Bei Angina oder Halsweh kann der Essig im Verhältnis 1:5 verdünnt mit lauwarmen Wasser gegurgelt werden.

Die gleiche Mischung eignet sich zur Haarpflege und wird wie eine Spülung verwendet. Wenn man eine sehr empfindliche Kopfhaut hat, kann man die Haarpflege erst einmal an einer kleinen Stelle auf Verträglichkeit prüfen.

Noch eine Konservierungsvariante fürs Medizinschränkchen: Gut vorgesorgt für den Winter mit der Kapuzinerkressetinktur.

Kapuzinerkressetinktur

Eine Tinktur wird in der Regel aus einem Teil Droge (Kraut, Wurzel, Frucht) und fünf Teilen Auszugsmittel (Alkohol) hergestellt. Bei unserer Tinktur geschieht dies durch Mazeration, d.h., unser Ausgangsstoff, also die frischen Blätter, Knospen, Blüten und Früchte der Kapuzinerkresse, werden einige Tage lang einer Flüssigkeit, in unserem Fall Alkohol, ausgesetzt. Die wasser- und alkohollöslichen Inhaltsstoffe können sich dadurch aus den Pflanzenteilen lösen und gelangen in unsere Tinktur. In dem Alkohol sind die Inhaltsstoffe nun für lange Zeit konserviert und auf diese Weise für uns jederzeit und bei Bedarf verfügbar. Der Kapuzinerkresse wird eine Aktivierung der körpereigenen Abwehrkraft zugeschrieben, weswegen sie nützlich in der Erkältungszeit ist. Aufgrund der keimhemmdenden Wirkung werden Extrakte der Kapuzinerkresse u.a. bei Harnwegsinfektionen und bei Entzündungen der Luftwege, wie Bronchitiden und grippalen Infekten angewendet. 

Für eine Tinktur werden eigentlich die Kapuzinerkresseblätter verwendet. Ich habe trotzdem auch einige Knospen, Blüten und Früchte hinzu gegeben, um die Wirkstoffe aus allen Pflanzenteilen zu konservieren. Ich persönlich empfinde dies als ganzheitlicher.

Ganz nebenbei lassen sich auch hübsche Gewürzsträußchen aus der Kapuzinerkresse binden, sie dürfen dann direkt und ganz frisch in den Salat.

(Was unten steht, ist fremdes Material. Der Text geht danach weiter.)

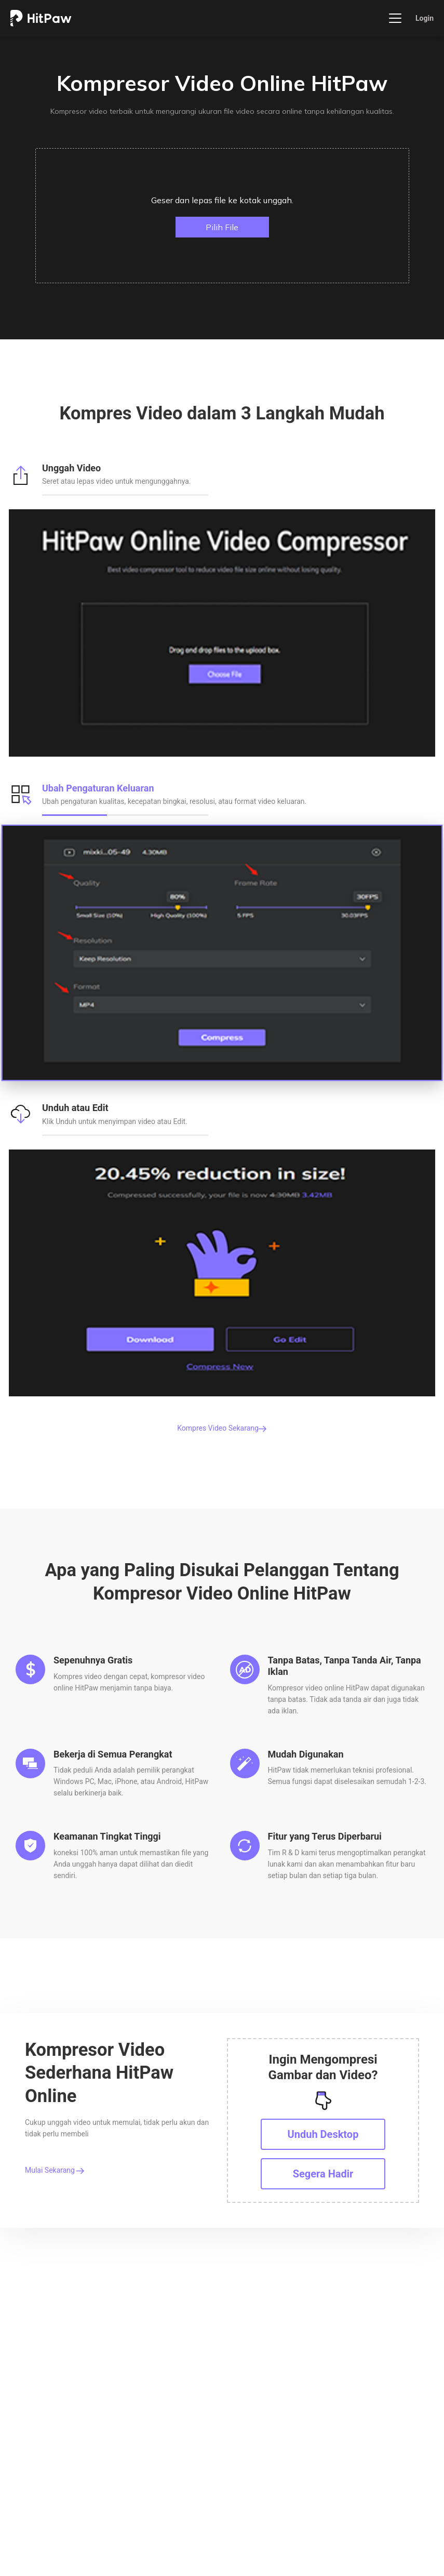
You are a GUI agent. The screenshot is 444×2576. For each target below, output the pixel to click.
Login (424, 18)
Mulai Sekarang (55, 2170)
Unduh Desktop (323, 2134)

Kapuzinerkressetinktur - so wird's gemacht:

Zutaten

  • 1 gut verschließbares Gefäß für die Mazeration
  • 1 lichtundurchlässige Tropfflasche (z.B. aus Braunglas in Apotheken erhältlich) zum Abfüllen
  • Frische Kapuzinerkresseblätter, wer mag, nimmt auch ein paar Knospen, Blüten und Früchte hinzu
  • 40-prozentiger Alkohol

Die Pflanzenteile mit einem scharfen Küchenmesser oder einer Kräuterschere klein schneiden und locker in ein gut verschließbares Glas füllen. Dann mit 40-prozentigem Alkohol auffüllen. Das Volumen-Verhältnis von Pflanzenmaterial zu Alkohol soll in etwa 1:5 sein. Ihr könnt zum Ausziehen entweder Ansatzalkohol oder Obstschnaps verwenden oder aber Weingeist mit einem sehr hohen Ethanolgehalt aus der Apotheke besorgen und diesen mit Wasser auf den gewünschten Ethanolgehalt von 40 Prozent herunter verdünnen.

Die Tinktur wird nun gut verschlossen und bei Zimmertemperatur zehn Tage bis drei Wochen aufbewahrt und täglich geschüttelt, das ist wirklich wichtig. Nach Ablauf dieser Zeit wird die Tinktur abgeseiht und in lichtundurchlässige Tropfflaschen abgefüllt. So kann sie nun an einem kühlen und dunklen Ort richtig lange aufbewahrt werden.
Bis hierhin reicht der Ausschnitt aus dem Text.